• _Set task_
Lay out the material, starting at the line containing "Select the Questions tab" and ending at the end of the material, as a two-column CSV headed instruction and action, with one row for each instruction and its answer. Put each field in double quotes, turn line breaks into spaces, and leave the pictures out.

• _Records_

▼

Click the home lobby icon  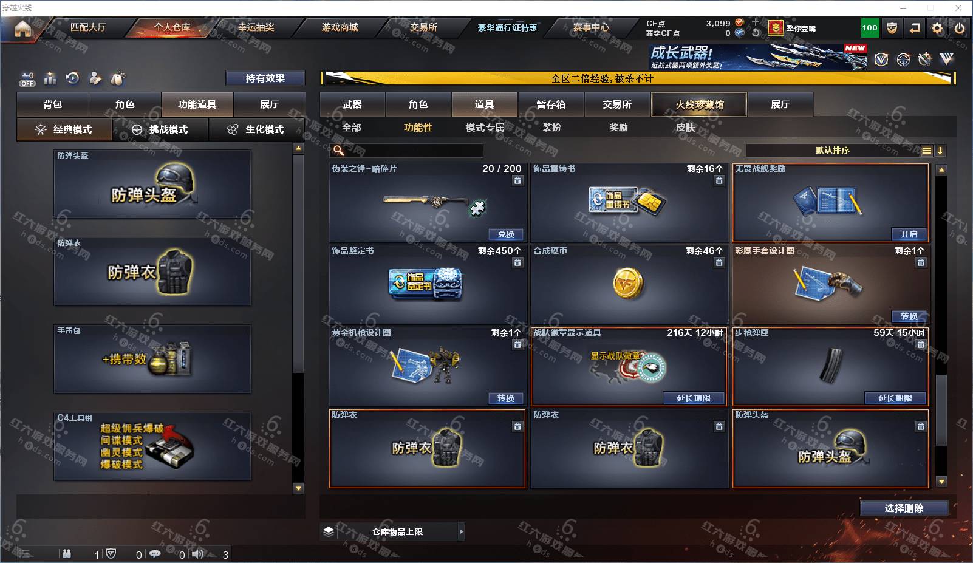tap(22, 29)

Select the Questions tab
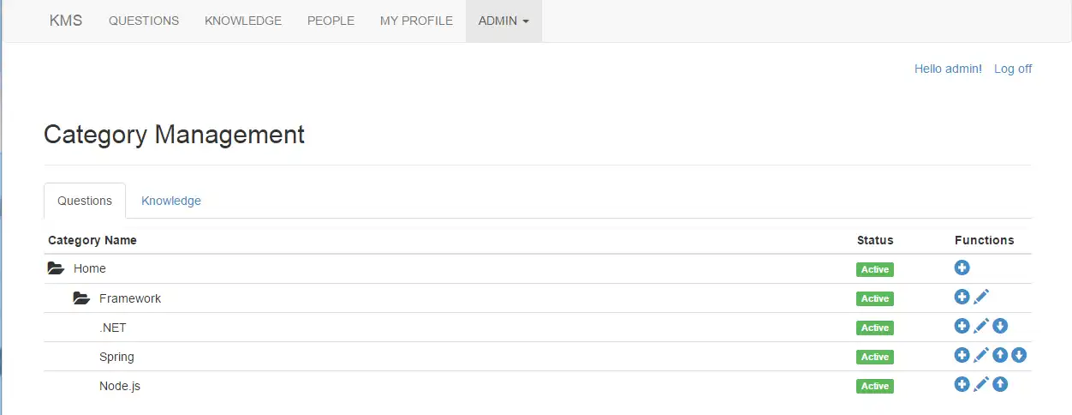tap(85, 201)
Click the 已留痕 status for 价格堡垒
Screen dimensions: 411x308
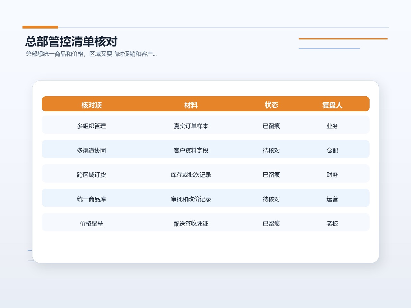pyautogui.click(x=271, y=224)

▲

• _Final result_
instruction,action
"Select the Questions tab","tap(85, 201)"
"Click the 已留痕 status for 价格堡垒 Screen dimensions: 411x308","pyautogui.click(x=271, y=224)"